Un piccolo aneddoto, raccontato da chi quel giorno era presente, torna alla memoria in questi giorni estivi abitati dall’afa e, ahinoi, dal rumore. Era il 5 ottobre 1984 quando san Giovanni Paolo II, in visita alla Certosa di Serra San Bruno, in Calabria, condivise il pranzo frugale con i monaci.
Nello Statuto dell’Ordine religioso, fondato nel 1084 da san Brunone di Colonia, al capitolo 4 leggiamo: «Chi l’ha sperimentato, sa quale frutto porti il silenzio. Benché nei primi tempi tacere possa essere una fatica, gradualmente, se saremo stati fedeli, dallo stesso nostro silenzio nascerà in noi l’attrattiva verso un silenzio ancora maggiore. Per ottenerlo è stato stabilito che non possiamo parlare gli uni con gli altri senza il permesso del presidente».
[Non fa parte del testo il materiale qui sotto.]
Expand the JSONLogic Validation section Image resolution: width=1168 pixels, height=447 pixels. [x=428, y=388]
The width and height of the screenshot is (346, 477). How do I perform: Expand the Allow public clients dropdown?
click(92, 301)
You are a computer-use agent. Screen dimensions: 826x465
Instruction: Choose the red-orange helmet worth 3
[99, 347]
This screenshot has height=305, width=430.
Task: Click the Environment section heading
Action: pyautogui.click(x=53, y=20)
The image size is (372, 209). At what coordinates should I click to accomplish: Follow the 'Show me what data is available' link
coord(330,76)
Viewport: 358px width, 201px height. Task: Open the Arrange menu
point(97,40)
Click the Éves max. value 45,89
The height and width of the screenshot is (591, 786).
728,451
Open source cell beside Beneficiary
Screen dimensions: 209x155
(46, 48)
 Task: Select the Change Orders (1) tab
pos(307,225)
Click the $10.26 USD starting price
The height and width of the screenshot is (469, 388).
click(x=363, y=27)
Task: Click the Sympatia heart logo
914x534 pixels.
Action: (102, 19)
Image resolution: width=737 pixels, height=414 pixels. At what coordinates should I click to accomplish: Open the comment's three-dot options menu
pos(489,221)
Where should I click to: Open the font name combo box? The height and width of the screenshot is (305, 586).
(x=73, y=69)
Il silenzio permea ogni momento della giornata del certosino, finanche quando si ritrova a tavola con i confratelli. Quel giorno papa Wojtyla, che invece amava conversare ed entrare in relazione con gli altri, prese una posata e batté su un bicchiere facendolo tintinnare. E col sorriso disse più o meno queste parole: «Vediamo se i certosini sanno ancora parlare».
Dispensati dal Papa in persona, i monaci infransero il loro silenzio per dialogare amabilmente col commensale d’eccezione. L’aneddoto esprime tutto il valore del silenzio in un tempo in cui anche l’espansione dei social network ha reso tutti più ciarlieri.
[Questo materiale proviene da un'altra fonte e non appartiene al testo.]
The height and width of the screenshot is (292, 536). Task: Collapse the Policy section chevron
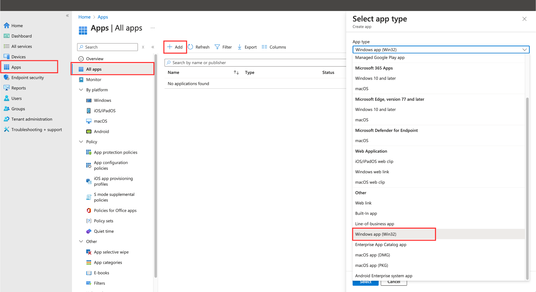(81, 142)
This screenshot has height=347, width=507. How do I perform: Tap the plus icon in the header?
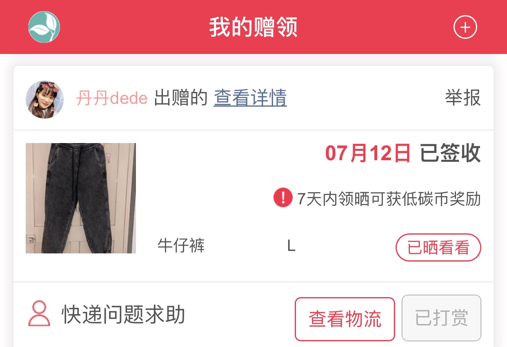click(x=465, y=27)
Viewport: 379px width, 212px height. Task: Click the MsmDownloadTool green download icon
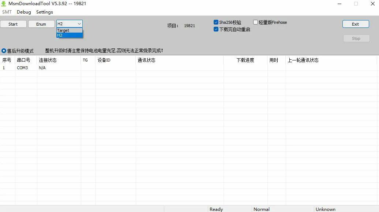click(x=4, y=3)
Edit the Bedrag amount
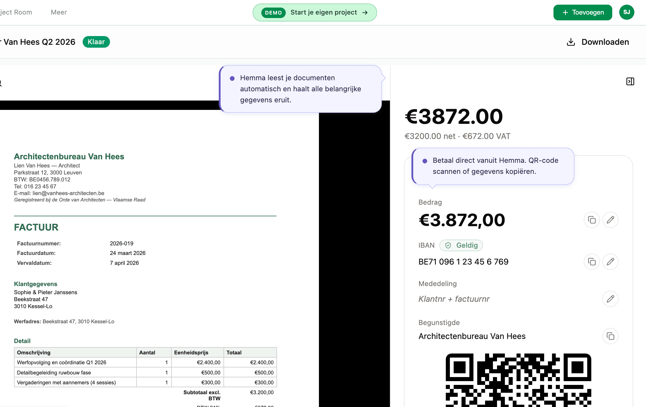 tap(610, 220)
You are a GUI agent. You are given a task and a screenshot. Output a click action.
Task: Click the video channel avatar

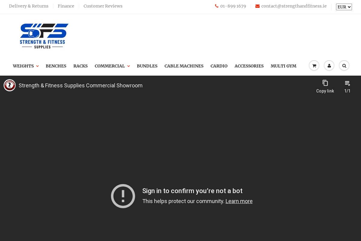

Non c’è argomento sul quale non si esprima il proprio parere, spesso non sostanziato dalla competenza.
Se un tempo si dibatteva di tattiche calcistiche o di giocatori da acquistare al prossimo calciomercato, ora ci si avventura più pericolosamente in “dotte” teorie su virus e vaccini, sulle grandi questioni di politica internazionale, sulle dinamiche della finanza mondiale.
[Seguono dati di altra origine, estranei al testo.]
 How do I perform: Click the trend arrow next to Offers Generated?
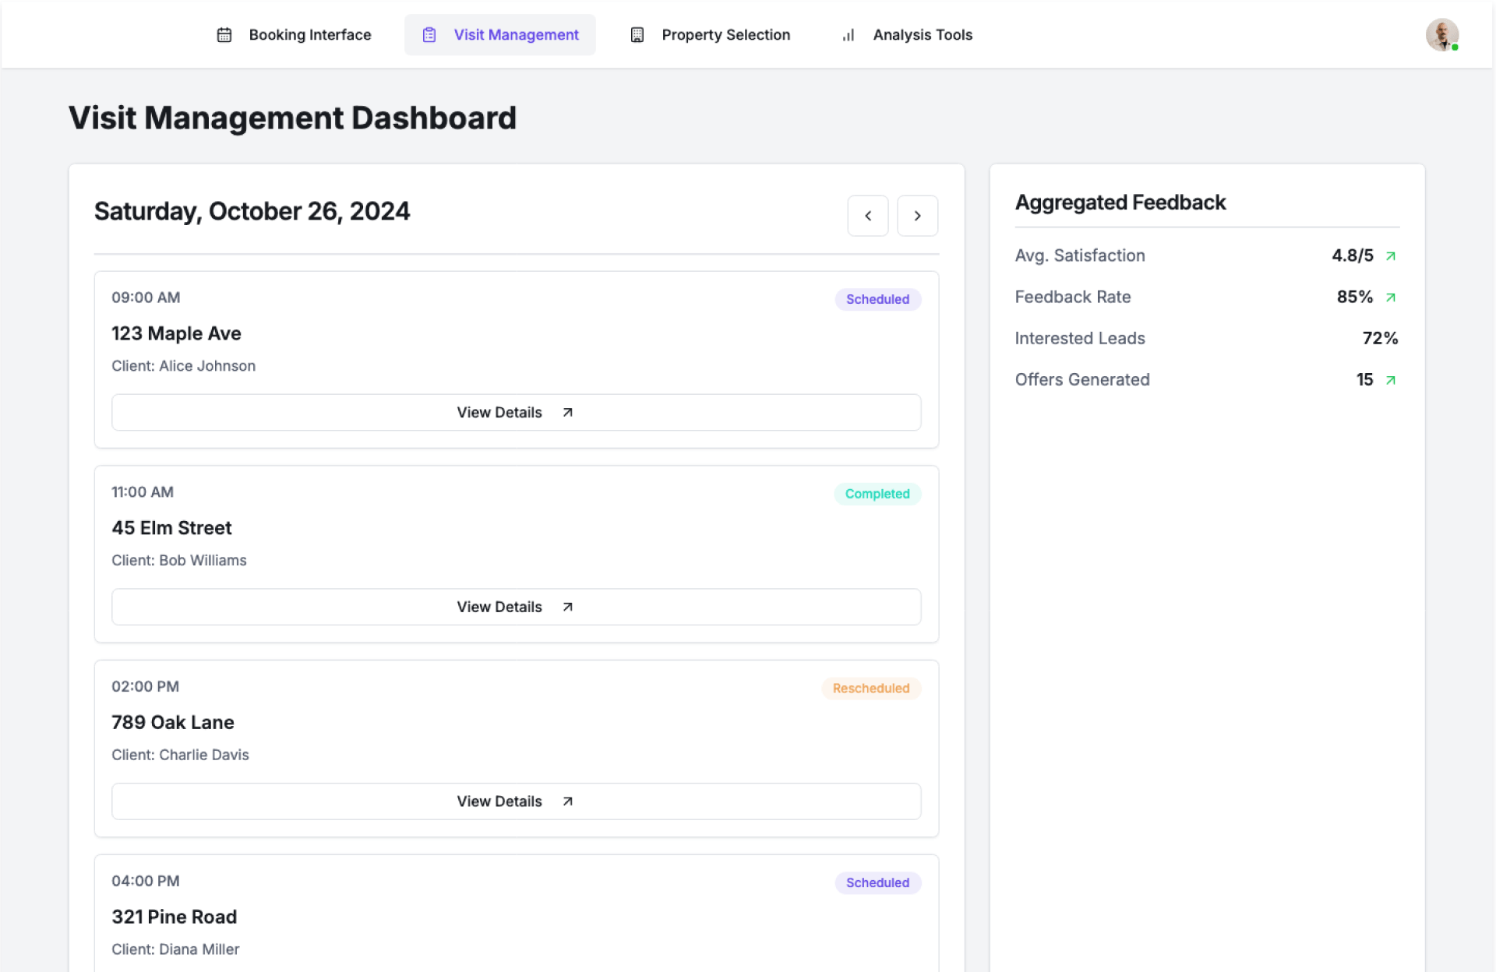tap(1391, 380)

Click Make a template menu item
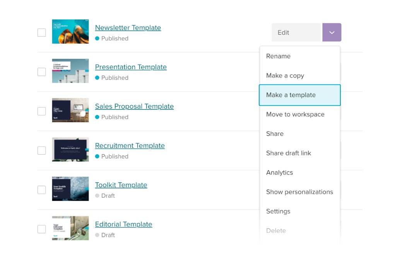pos(291,95)
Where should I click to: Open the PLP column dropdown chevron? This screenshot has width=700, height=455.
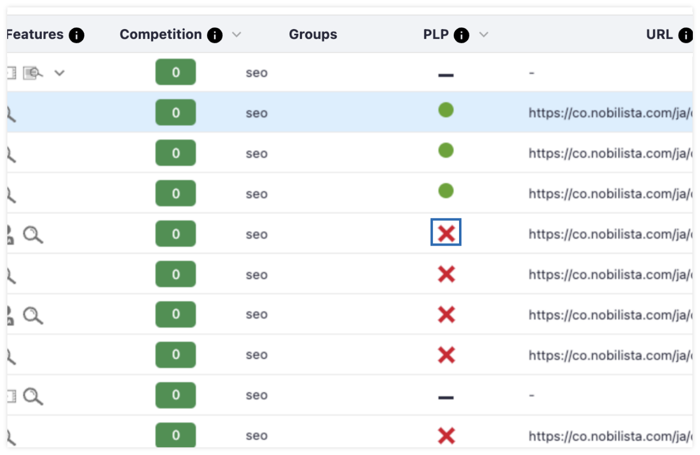[484, 34]
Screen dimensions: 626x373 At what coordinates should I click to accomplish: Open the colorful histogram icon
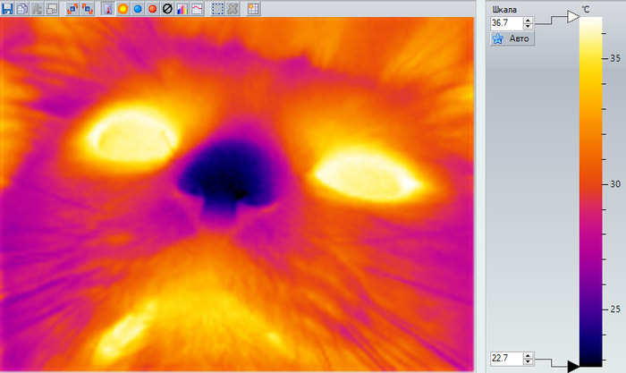181,9
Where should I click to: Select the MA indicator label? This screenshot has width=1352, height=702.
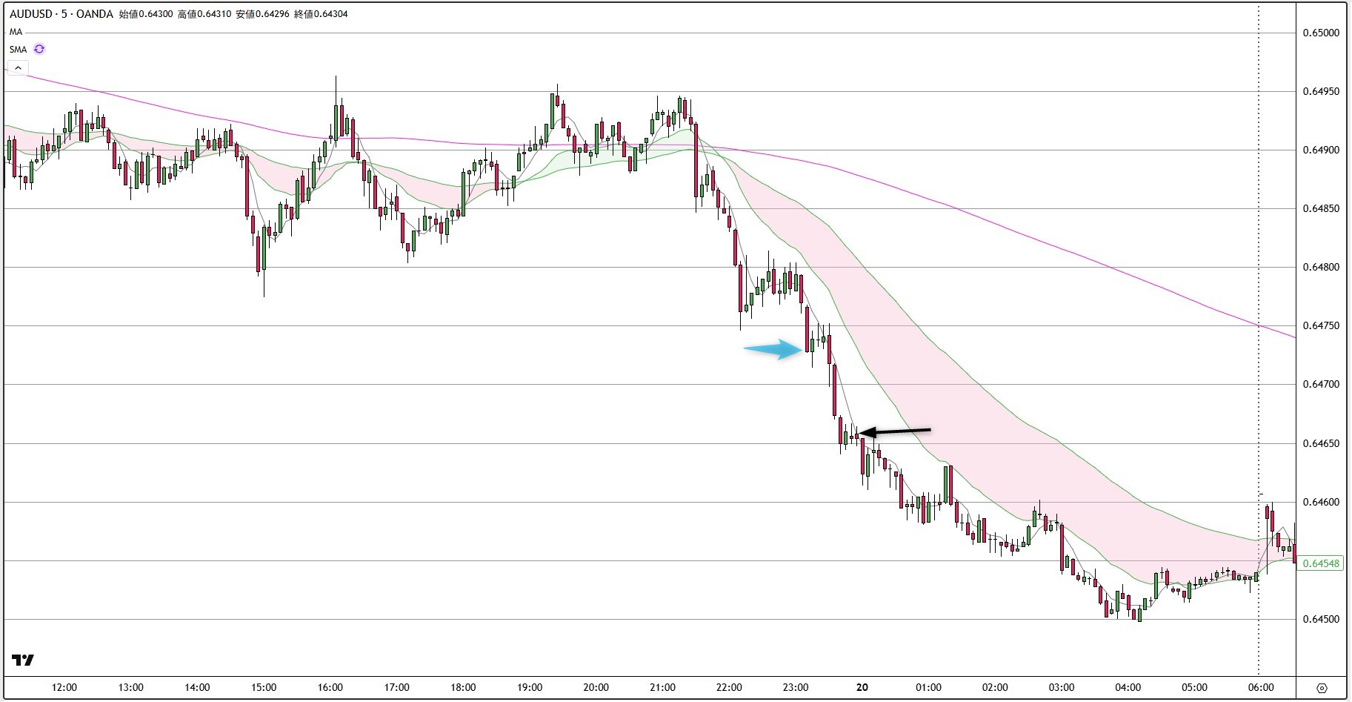pyautogui.click(x=16, y=32)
Il web è diventato un grande bar dello sport dove si parla di tutto e spesso a sproposito.
Nulla di male in una società di donne e uomini liberi, almeno finché le nostre parole, dette o scritte, non arrivano a creare danni agli altri o fino a quando non si scade nella rissa verbale o nel turpiloquio.
Il vero dramma – perché di dramma si tratta – è che quello che si legge sul web non è che specchio rivelatore della nostra società dove l’astio reciproco, quando non l’odio, le invidie, la superbia da “ego” saliti sulle nuvole non sono più vergogne da nascondere ma trofei da esibire.
Per il resto dovremmo far nostra una buona abitudine: parlare solo quando abbiamo qualcosa da dire preferendo, in altri casi, il silenzio. Il silenzio è davvero d’oro. E quando proprio non possiamo fare a meno di esprimerci, facciamolo in italiano: l’uso a dir poco “creativo” della nostra lingua è sempre rivelatore di ignoranza. Un pessimo biglietto da visita anche quando le idee sono buone.